Rajeev Fernando, MD, FEL ’10

The Yazidis are a small community in the Sinjar region of northern Iraq. In August of 2014, a terrorist organization abducted thousands of Yazidi women and children. Today, 3,000 remain missing. As chief medical officer for non-profits Chiraj and Medical Aid Initiative Norway, I am honored to work with a facility that provides medical, psychological, social, and legal services for Yazidi women and girls who survived.  

Optimizing their mental health remains the biggest challenge. Numerous women and girls lost parents, husbands and children, and were exposed to extreme violence, rape and exploitation. Most are living with severe PTSD and need longterm, continuous psychological and social support. We are also receiving new survivors who have returned after many years in captivity, often after spending their entire adolescence with terrorists. Working with them requires very intensive, longterm mental health care and careful reintegration into their families and communities. As many of our survivors live in the mountains, we help with transportation to these services, too.  

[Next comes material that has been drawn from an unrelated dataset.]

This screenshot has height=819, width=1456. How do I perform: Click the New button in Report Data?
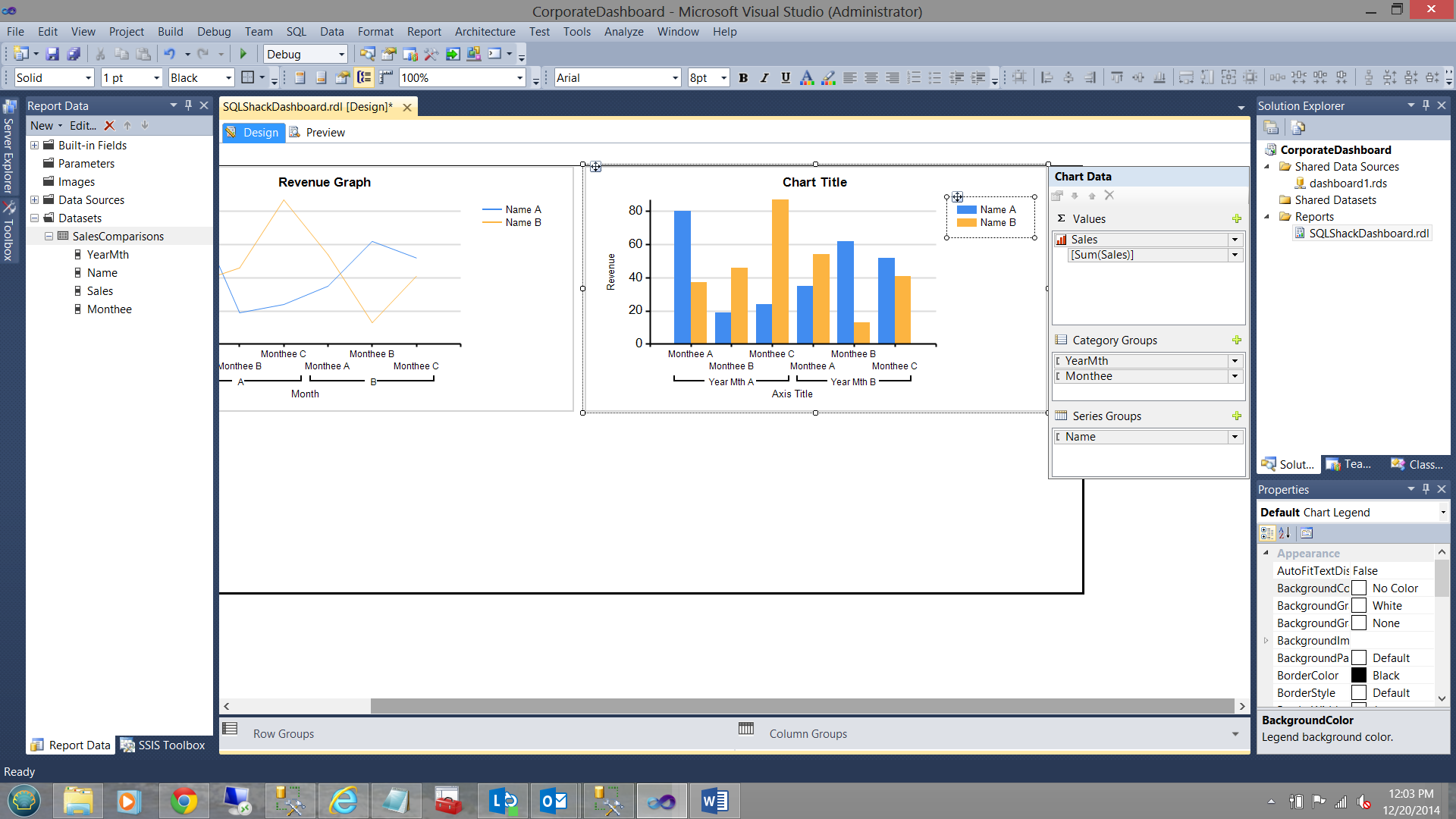coord(42,125)
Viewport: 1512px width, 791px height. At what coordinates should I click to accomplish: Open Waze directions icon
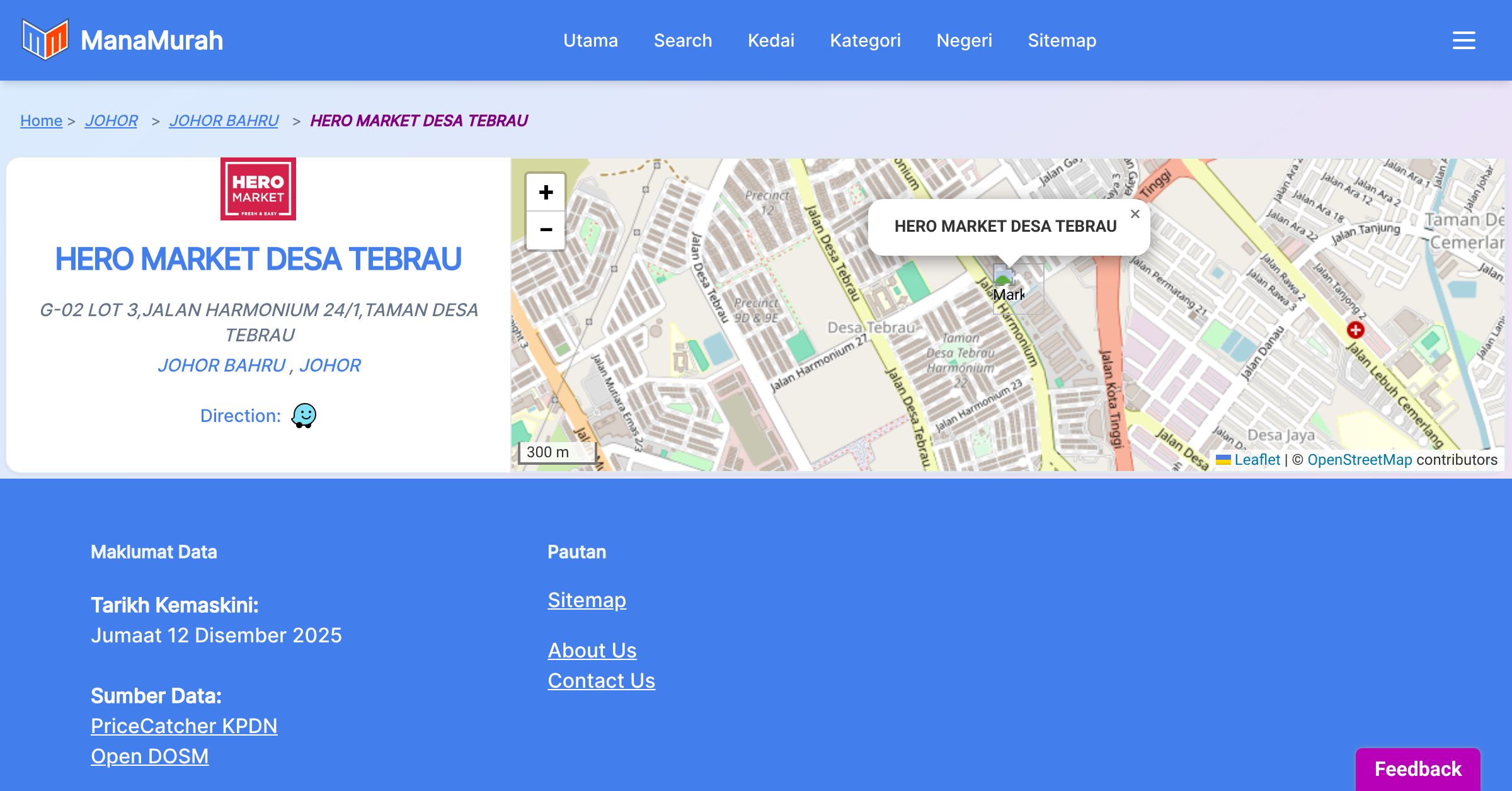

Survivors also need livelihoods and empowerment programs so they can rebuild their lives, become more independent, and reintegrate into society with dignity. Many of our survivors have lost a sense of their humanity. This year, on March 8— International Women’s Day—we hosted an event that offered lunches, art therapy, and cosmetics.  


Social Support Leads to Healthier Outcomes

by Anubhav Kaul, MD, MPH ’13, Chief Medical Officer, Upward Health 

Anubhav Kaul, MD, MPH ’13

One of the strongest predictors of how a patient will fare in the hospital isn’t simply the severity of their disease— it’s whether someone is sitting beside them. Research consistently shows that patients with strong social and caregiver support experience lower readmission rates and better recovery outcomes.  

Patients are at their most vulnerable in healthcare settings. Without support, their questions can go unasked and their preferences unheard. My perspective has been deeply shaped by The Dartmouth Institute for Health Policy & Clinical Practice’s promotion of shared decision-making—the idea that patients deserve not just information, but true partnership in choosing care that aligns with their values. Yet shared decision-making can only effectively happen when patients feel empowered enough to participate.  

At Upward Health, a home-based medical group providing primary medical and behavioral care, we serve patients from diverse backgrounds who often face the greatest barriers to engagement: social isolation, language differences, housing instability, or mistrust of the system. Our community health workers and care teams show up consistently and build trust. Over time, that steady advocacy builds patient confidence and creates greater equity in the healthcare experience.  

Access to care is not only about availability; it is about ensuring every patient’s voice is heard and advocated for.